7.7 Limitations of Ridge and Lasso

  • According to our empirical results, we find that both ridge and lasso are better at making predictions than the OLS model.

  • The coefficients in Lasso can reach zero while those in ridge can never be zero. If we want to perform variable selection, lasso might be a better choice.

  • One important drawback of Lasso and ridge is that it’s very hard/impossible to do proper inference (i.e., get confidence intervals and p-values)—you really just get estimates and that’s it.

  • The other thing is that we usually cannot give a good explanation for the coefficients and the entire model, because the coefficients are shrunk. Some might say we could use Lasso simply as a variable selection tool and we can use the Lasso result to generate an OLS which is easier to explain. But note that there is possibility that Lasso would give us wrong information, based on assumptions we have made about the data.

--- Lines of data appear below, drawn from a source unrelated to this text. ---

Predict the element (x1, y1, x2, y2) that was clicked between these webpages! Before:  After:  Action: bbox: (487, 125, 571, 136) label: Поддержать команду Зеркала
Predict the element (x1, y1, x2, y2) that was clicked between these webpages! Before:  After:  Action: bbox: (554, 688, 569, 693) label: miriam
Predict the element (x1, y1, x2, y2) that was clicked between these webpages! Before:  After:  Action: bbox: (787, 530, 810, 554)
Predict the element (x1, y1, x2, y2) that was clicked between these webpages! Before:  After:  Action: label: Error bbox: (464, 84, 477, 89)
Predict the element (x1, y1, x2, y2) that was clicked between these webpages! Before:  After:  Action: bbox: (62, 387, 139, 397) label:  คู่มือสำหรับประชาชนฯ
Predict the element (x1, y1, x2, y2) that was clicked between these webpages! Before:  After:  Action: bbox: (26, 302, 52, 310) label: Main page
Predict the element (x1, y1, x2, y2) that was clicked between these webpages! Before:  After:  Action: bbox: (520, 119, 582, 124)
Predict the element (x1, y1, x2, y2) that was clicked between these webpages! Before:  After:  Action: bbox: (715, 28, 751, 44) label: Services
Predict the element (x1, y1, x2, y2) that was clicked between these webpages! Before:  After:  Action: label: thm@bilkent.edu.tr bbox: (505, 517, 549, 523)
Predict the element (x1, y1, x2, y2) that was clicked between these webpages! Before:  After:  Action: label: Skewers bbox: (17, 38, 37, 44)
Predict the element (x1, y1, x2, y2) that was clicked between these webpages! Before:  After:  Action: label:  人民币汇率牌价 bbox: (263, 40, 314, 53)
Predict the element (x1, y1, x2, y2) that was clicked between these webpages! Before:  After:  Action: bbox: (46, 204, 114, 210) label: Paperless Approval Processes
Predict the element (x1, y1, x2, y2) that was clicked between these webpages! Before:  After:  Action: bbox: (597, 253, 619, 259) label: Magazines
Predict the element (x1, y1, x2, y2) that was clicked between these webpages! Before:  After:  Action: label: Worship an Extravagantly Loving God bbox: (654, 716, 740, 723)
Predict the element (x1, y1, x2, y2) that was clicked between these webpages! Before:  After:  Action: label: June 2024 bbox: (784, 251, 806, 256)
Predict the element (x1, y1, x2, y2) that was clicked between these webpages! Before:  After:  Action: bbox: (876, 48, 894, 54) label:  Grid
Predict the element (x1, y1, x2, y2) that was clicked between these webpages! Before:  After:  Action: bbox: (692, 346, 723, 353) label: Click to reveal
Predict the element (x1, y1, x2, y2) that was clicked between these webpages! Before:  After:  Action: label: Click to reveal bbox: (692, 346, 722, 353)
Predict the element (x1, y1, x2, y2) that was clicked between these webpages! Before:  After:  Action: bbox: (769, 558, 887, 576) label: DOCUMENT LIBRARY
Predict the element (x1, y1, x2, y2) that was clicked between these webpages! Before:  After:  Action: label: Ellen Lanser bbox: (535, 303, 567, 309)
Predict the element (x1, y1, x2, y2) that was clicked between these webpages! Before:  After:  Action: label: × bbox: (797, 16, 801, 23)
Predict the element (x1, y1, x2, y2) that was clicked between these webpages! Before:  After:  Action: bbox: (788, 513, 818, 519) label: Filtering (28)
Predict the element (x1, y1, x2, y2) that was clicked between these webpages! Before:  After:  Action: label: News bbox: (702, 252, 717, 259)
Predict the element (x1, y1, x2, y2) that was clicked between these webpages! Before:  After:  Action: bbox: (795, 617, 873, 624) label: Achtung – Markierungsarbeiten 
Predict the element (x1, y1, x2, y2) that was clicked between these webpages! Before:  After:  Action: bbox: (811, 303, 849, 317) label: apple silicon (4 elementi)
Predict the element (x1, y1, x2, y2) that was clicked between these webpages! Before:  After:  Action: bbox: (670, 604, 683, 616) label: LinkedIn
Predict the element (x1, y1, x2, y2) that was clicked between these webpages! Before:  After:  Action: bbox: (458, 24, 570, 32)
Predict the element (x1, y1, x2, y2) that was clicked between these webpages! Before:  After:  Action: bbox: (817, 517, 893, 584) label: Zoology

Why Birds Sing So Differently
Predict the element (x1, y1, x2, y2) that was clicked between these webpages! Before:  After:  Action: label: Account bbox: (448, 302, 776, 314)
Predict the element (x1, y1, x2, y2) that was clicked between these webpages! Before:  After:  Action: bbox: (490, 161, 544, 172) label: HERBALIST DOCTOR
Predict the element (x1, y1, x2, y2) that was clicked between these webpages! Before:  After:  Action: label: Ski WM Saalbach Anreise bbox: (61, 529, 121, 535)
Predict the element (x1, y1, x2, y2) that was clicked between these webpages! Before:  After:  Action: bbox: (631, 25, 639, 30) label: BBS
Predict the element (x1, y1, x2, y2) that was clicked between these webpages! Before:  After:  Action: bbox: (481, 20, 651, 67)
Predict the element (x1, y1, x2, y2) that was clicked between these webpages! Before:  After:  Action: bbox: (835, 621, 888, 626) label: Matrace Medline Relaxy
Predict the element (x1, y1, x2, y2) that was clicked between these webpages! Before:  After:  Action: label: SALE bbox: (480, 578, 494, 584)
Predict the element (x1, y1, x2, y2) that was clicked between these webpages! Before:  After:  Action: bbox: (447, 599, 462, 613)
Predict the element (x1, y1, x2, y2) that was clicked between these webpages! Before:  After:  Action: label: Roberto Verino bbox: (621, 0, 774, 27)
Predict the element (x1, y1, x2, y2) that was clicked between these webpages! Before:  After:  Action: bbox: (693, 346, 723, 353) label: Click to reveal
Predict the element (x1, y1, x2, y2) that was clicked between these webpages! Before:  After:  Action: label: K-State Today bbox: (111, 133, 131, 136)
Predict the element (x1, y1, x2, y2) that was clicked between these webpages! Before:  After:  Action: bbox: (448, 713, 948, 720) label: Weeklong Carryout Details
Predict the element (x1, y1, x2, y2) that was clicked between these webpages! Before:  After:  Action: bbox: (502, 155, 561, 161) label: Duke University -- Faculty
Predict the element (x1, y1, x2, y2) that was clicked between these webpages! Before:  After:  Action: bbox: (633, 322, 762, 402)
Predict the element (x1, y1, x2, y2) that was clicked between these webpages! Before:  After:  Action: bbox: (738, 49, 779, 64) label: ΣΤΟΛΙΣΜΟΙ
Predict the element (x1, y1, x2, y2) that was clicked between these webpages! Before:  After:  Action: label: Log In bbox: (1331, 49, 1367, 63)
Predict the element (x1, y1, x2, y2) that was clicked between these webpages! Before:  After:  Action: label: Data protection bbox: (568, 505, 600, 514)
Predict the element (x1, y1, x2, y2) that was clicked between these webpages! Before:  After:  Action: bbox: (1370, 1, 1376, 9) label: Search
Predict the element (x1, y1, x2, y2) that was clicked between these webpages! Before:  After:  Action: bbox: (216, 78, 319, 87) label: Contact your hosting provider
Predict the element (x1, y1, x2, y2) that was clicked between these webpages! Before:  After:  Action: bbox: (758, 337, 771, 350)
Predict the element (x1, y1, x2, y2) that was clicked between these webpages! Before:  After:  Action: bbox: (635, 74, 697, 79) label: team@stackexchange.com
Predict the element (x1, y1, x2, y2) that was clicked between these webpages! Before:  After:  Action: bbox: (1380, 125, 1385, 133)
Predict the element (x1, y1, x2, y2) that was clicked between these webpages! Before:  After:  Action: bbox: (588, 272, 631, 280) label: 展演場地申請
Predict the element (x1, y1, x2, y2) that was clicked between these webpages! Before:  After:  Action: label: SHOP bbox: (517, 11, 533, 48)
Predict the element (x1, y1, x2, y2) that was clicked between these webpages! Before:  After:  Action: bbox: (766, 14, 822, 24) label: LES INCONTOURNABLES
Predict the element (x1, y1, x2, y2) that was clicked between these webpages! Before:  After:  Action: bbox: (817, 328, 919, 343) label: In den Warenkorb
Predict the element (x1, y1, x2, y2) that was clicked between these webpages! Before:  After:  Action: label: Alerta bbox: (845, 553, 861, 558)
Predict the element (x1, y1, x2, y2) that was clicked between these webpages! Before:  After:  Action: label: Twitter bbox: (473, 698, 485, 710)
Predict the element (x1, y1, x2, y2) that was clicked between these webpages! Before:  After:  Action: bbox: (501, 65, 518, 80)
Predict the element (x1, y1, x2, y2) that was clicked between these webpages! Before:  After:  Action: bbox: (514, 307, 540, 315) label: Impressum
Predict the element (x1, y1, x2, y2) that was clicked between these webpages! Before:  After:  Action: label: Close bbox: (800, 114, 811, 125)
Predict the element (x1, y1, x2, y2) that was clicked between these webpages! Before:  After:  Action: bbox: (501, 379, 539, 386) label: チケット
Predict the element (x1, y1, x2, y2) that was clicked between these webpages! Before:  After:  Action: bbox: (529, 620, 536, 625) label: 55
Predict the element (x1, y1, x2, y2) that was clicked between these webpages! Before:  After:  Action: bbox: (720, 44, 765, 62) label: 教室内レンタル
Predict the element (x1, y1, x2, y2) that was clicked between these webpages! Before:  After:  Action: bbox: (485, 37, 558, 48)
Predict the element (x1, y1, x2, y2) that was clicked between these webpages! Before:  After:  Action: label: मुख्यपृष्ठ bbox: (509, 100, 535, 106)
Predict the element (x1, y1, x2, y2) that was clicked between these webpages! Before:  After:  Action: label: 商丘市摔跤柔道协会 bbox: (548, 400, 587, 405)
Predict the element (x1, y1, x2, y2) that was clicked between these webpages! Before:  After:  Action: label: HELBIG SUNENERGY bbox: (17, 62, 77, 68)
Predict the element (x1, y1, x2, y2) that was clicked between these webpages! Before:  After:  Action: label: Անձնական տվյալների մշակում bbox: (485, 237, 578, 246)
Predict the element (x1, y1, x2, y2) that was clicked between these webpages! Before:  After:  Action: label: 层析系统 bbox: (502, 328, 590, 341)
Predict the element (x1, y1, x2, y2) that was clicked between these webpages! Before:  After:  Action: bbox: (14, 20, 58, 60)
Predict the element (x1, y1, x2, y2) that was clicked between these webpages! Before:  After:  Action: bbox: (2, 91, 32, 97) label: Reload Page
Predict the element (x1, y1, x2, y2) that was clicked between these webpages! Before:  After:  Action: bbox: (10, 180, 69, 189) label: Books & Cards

  • In real examples, when dealing with categorical variables(those with more than 10 sub-categories), Lasso often does weird thing as it treats each of the sub-category as an individual variable, that is, it selects some of the sub-categories while think others to be irrelevant. This also makes it hard to interpret.

7.8 Reference

  • Hastie, T., Friedman, J., & Tisbshirani, R. (2017). The Elements of statistical learning: data mining, inference, and prediction. New York: Springer.

  • James, G., Witten, D., Hastie, T., & Tibshirani, R. (2017). An introduction to statistical learning: with applications in R. New York: Springer.

  • Tibshirani, R. (1996). Regression Shrinkage and Selection Via the Lasso. Journal of the Royal Statistical Society: Series B (Methodological), 58(1), 267–288. doi: 10.1111/j.2517-6161.1996.tb02080.x

  • Wieringen, W. N. van. (2020, January 18). Lecture Notes on Ridge Regression. PDF.